TASK OBJECTIVE
Exclude the images and repeat all remaining entries exactly.

(THE RECORDS)

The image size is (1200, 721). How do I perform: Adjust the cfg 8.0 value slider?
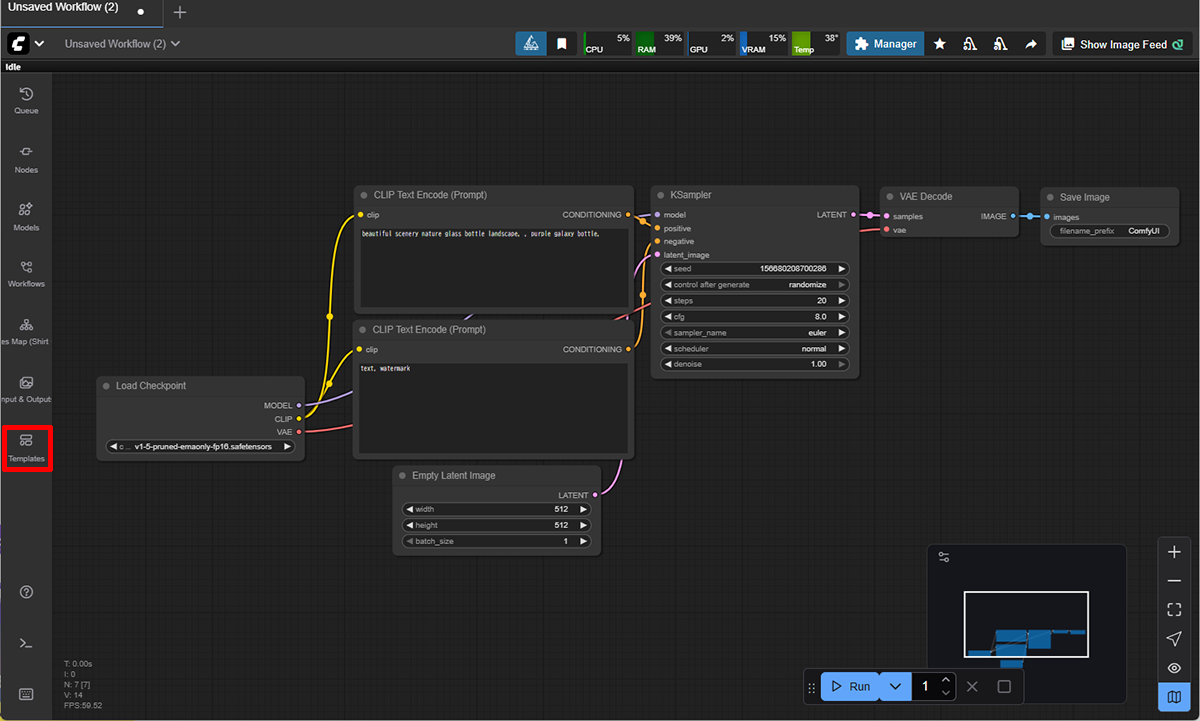click(x=755, y=317)
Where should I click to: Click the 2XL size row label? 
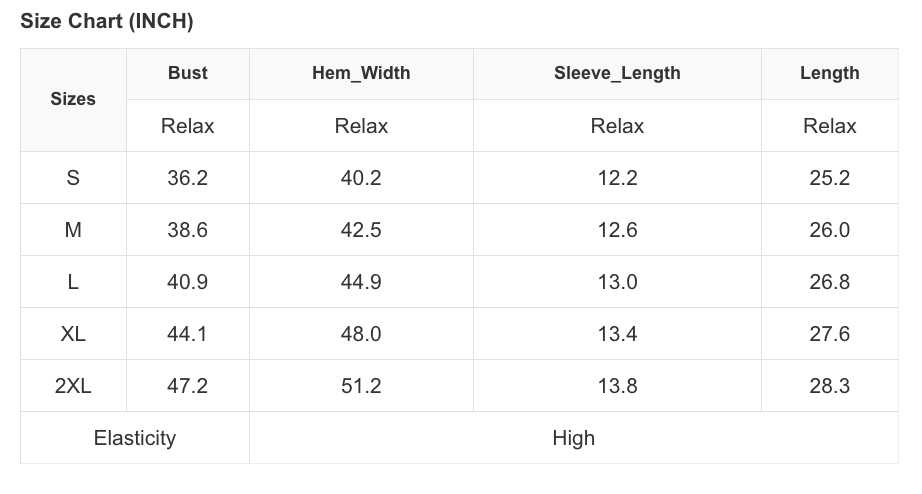[x=73, y=386]
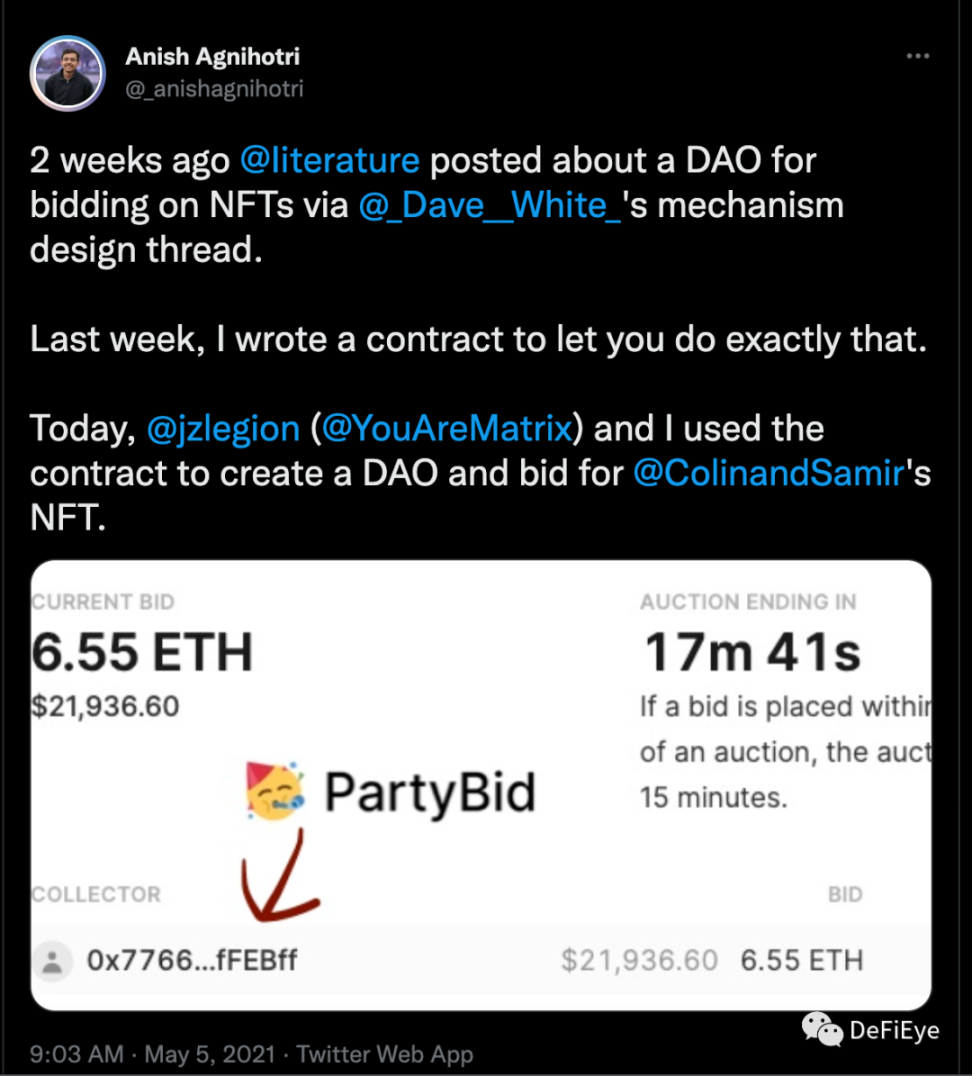Click the large 6.55 ETH current bid
Screen dimensions: 972x1076
[x=142, y=653]
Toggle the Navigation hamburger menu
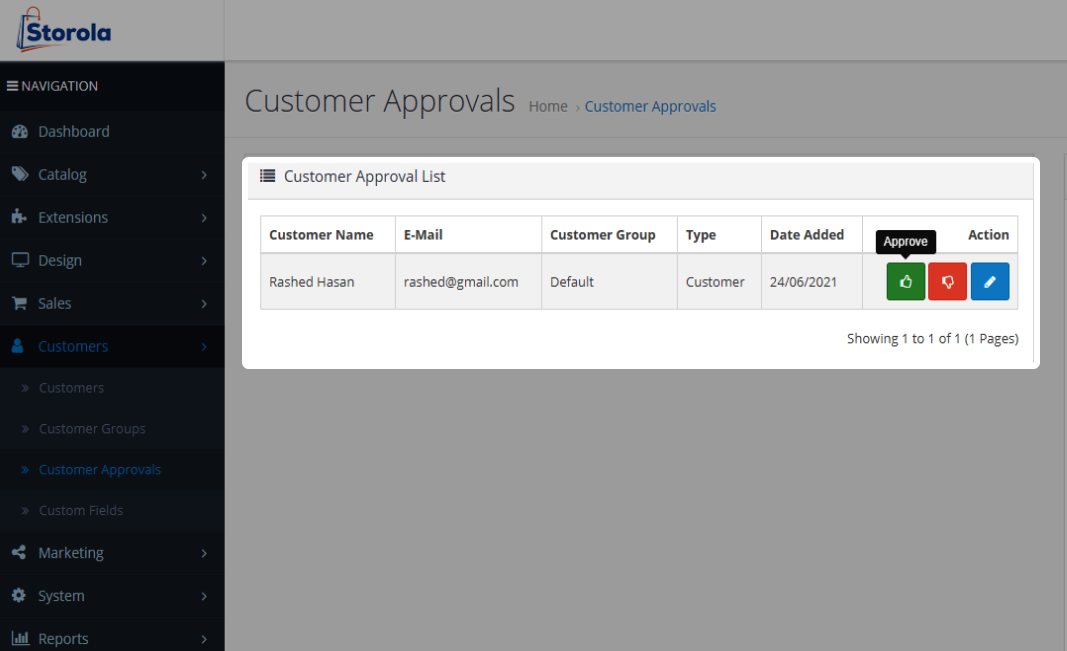This screenshot has height=651, width=1067. (12, 86)
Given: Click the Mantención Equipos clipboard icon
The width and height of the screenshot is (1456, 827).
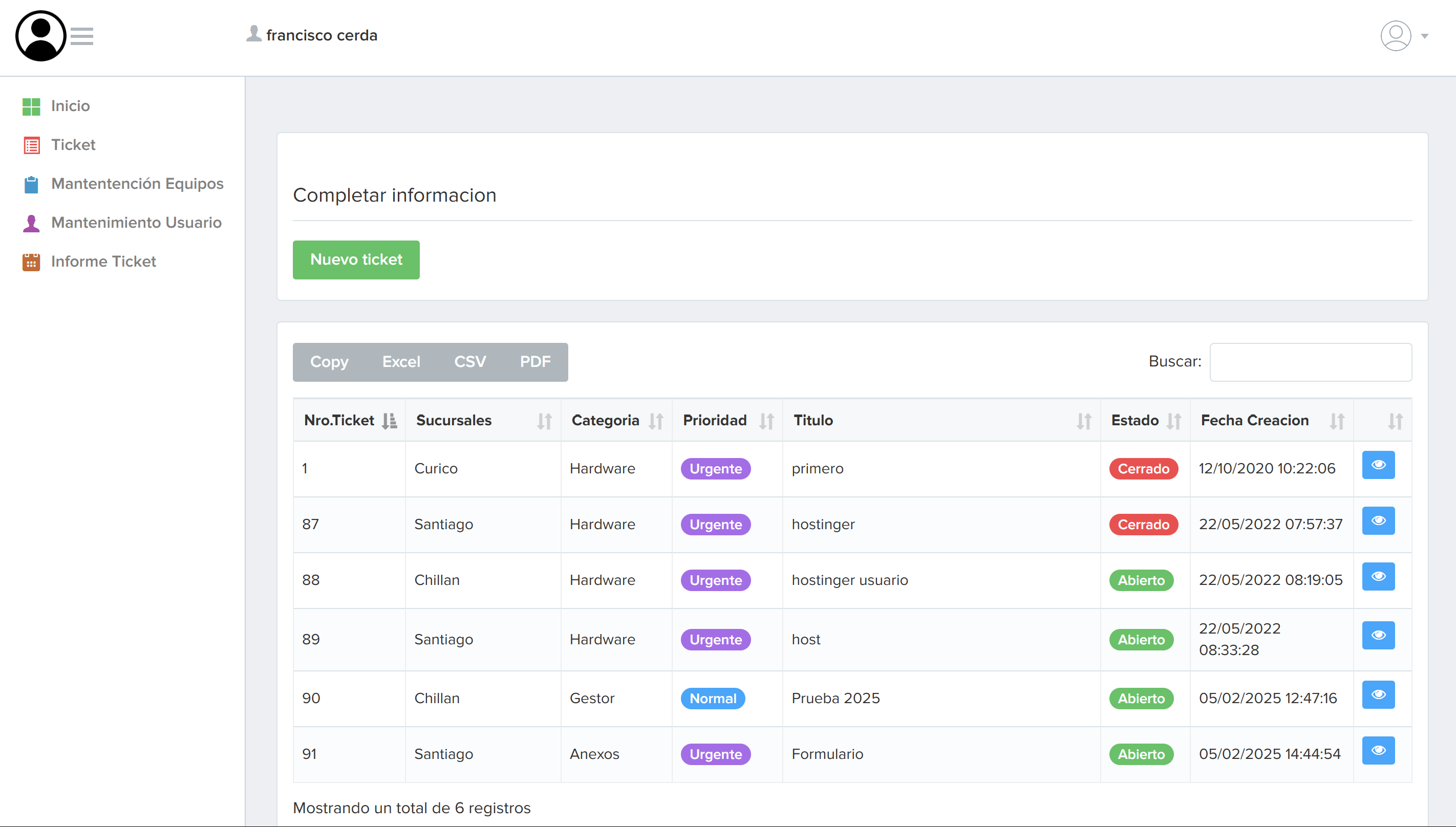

(End THE RECORDS)

SOLUTION FOR THIS TASK
The image size is (1200, 721). How do I perform: Adjust the cfg 8.0 value slider?
click(x=755, y=317)
Where should I click to: Click the 2XL size row label? 
[x=73, y=386]
Click the large 6.55 ETH current bid
Screen dimensions: 972x1076
[x=142, y=653]
Toggle the Navigation hamburger menu
This screenshot has height=651, width=1067. (12, 86)
Given: Click the Mantención Equipos clipboard icon
The width and height of the screenshot is (1456, 827).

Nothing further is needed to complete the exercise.